This Veterans Day I hesitated before texting my friend Jasper. Reflexively chipper, he typically shrugs off the topic of his military service, having only once described to me a mission gone fatally wrong — as impassively as if he were recounting a time he got caught in the rain.
The following day I watched “Remnant,” a digital collage featuring interviews and audio excerpts, enticing video and ace sound design. Primarily about the vestiges of war, it’s captivating but not always clear about what it means to say.
Directed by Rubén Polendo and conceived and created by Theater Mitu, “Remnant” is billed as an interactive experience. (First presented as a live performance, it was reimagined as a digital production during the pandemic, and is presented here by New York Theater Workshop.) Once you take a virtual step into this experimental theater space, you’re greeted with an invitation — “Choose a path to continue” — and three clickable blocks. Each segment is 20 minutes long and different in style, but unfortunately the interactive part of the show ends there.
Let’s say we’ve picked the first path: the sounds of Jimi Hendrix’s distortion-heavy rendition of the national anthem at Woodstock kick off a collection of reflections on war.
Theater Mitu’s cast performs literary excerpts and interviews with past and present soldiers. This is accompanied by a visual hodgepodge — sometimes vintage footage, sometimes shadowy, overlapping silhouettes, sometimes just a soldier’s hands. The lead music and orchestration is by Ada Westfall, whose reedy vocals sometimes overtake the content, and whose lyrics occasionally steer the production into oversentimentality.
The second path brings us back to yesteryear with a groovy 1960s-style announcer. Playful and intriguing, the segment uses the etymology of the word “remnant” as a jumping-off point for a postmodern grab bag of references to pop culture and mythology related to the theme.

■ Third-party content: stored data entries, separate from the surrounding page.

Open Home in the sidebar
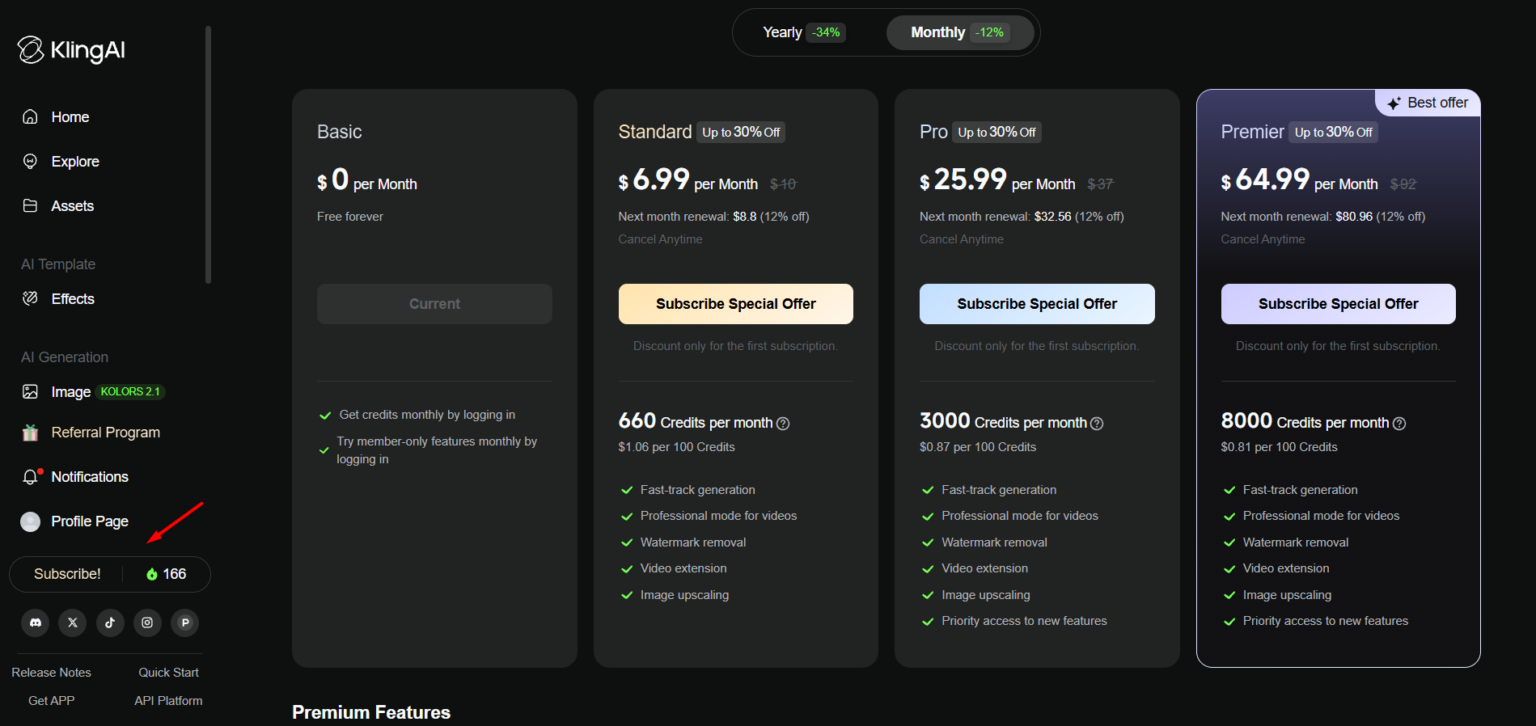Image resolution: width=1536 pixels, height=726 pixels. pos(70,117)

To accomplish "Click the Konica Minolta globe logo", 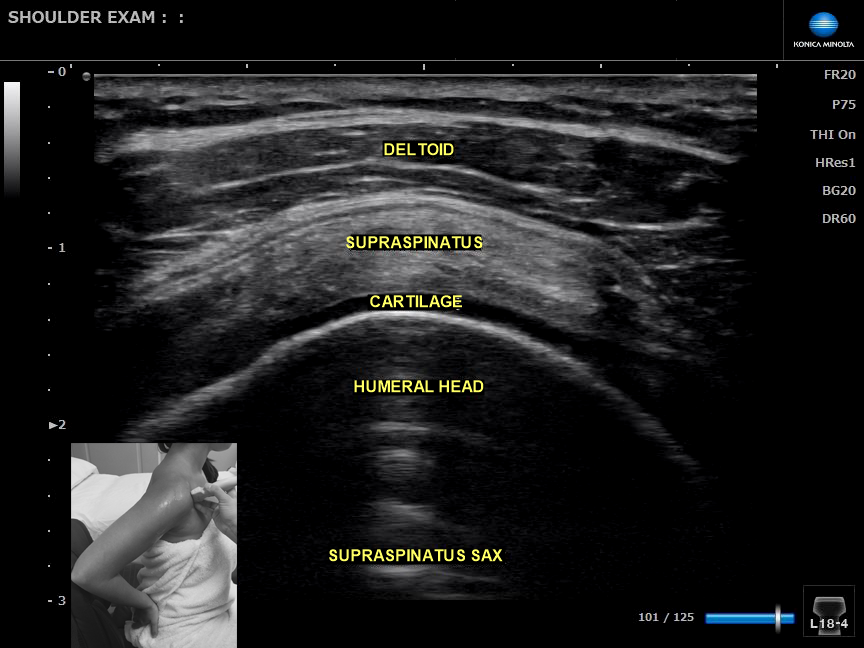I will pos(823,26).
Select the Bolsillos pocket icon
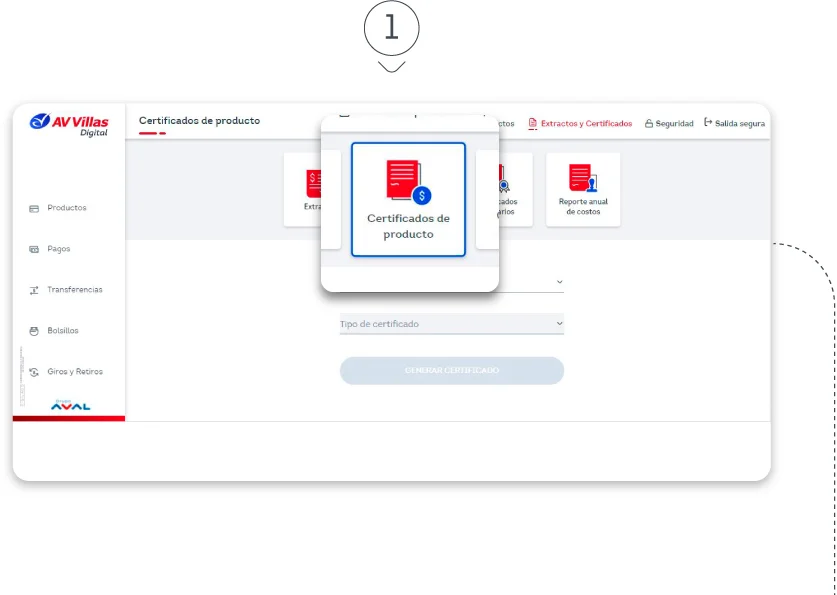The width and height of the screenshot is (837, 595). point(33,330)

Segments from an old cable-access show and commercials are intercut with a story from Egyptian mythology about an immortal bird who lives within each person and then, in death, returns to the heavens. There’s Arthurian legend and a sound loop of the physicist J. Robert Oppenheimer’s famous quote of the Mahabharata: “Now I am become death.”
After reading an excerpt from the Mahabharata where the hero nearly succumbs to his fear and grief while heading into battle, the announcer abruptly preens to the audience, “It’s a spectacular beach read — and a great companion while your near and dear lies in a hospital bed next to you.”
But the function of irony here is unclear, as is the production’s ultimate stance on war and its soldiers, who are viewed from a position of curiosity but also fear. Should we empathize? Condemn? Or is capturing the complexity of the issue itself the goal?
Because for all of its points of fascination, there is an odd imbalance of focus in “Remnant,” which seems 70 percent interested in the leftovers of war and 30 percent interested in other examples of loss and residuals of disaster.
Take the third path, for example: It begins and ends with us assuming the perspective of a stroke survivor trying to communicate through a system of blinking.
Here we are concentrating on the remnants of the body: how the body changes after death, a woman’s interview with her dying mother, a disconnected phone booth in Japan where people go to speak to their deceased loved ones. There are existential moments (“We fear death because we are born knowing only life”) as well as conceptual ones (“Who has never killed an hour? Not casually or without thought, but carefully: a premeditated murder of minutes”).
Despite its lopsided approach, “Remnant” is absorbingly chameleonic. Alex Hawthorn’s sound design is pristine; headphones are required for this immersive aural experience, which is textured with rich overlays, repetitions and loops.
After watching the show, I asked Jasper what remained with him after his service. He said questions: about his ideals, about our country’s tradition of violence.
“Remnant” captures aspects of this, but could go further, and be more timely. At the end, the production encourages us to submit thoughts about our own remnants. A version of the piece might consider this: at the end of 2020, even if we haven’t been at war, as such, we may all still feel like remnants of catastrophe. We have no choice but to move forward, to survive.
Through Nov. 24; nytw.org. Running time: 1 hour.